Se o Estado é omisso contra prática do trabalho escravo, sua ausência em outras instâncias culmina ainda mais para o agravamento da situação. A professora da Universidade Federal do Maranhão (UFMA), Flávia de Almeida Moura, autora do livro “Escravos da Precisão – publicado pela editora EDUFMA”, estudou os meandros da economia familiar, além das estratégias de sobrevivência de trabalhadores rurais do município de Codó (MA).

Ela afirma que, embora ainda exista a figura do chamado "gato", o aliciador que leva os trabalhadores às fazendas ou carvoarias, em certas localidades do Estado maranhense muitos trabalhadores rurais são escravos por necessidade. “Eles vão para o trabalho escravo pela necessidade, não porque são enganados pelo gato, mas por um problema estrutural, por falta de políticas públicas”.

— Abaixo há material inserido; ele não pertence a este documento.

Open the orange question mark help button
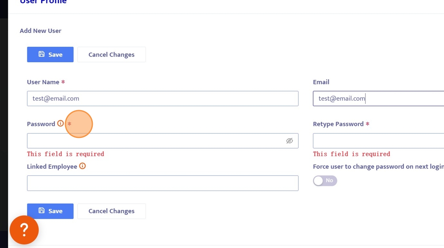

Segundo a professora, não se pode generalizar o trabalho escravo em qualquer atividade rural, embora muitas ainda sejam degradantes. No entanto, a professora aponta que esse trabalho se concentra justamente nas duas principais atividades econômicas do momento: pecuária e na cadeia produtiva do minério.

"O trabalho escravo não pode ser entendido por uma atividade econômica opcional, pois são trabalhadores sem-terra ou sem condições de se manter no campo com seu pedaço de terra”, avalia a professora Moura.

Para o procurador do Ministério Público do Trabalho de Cuiabá, Rafael Garcia, que esteve presente em audiência pública na Assembléia Legislativa do Estado do Maranhão, no dia 31 de maio, só uma ação poderá acabar de vez com o trabalho escravo: “mexer na estrutura fundiária desse país".

Segundo ele, "enquanto tivermos pessoas sendo expulsas do campo pelos grandes projetos do agronegócio ou sem recursos para gerirem seus espaços, o que teremos é o trabalho escravo como consequencia”.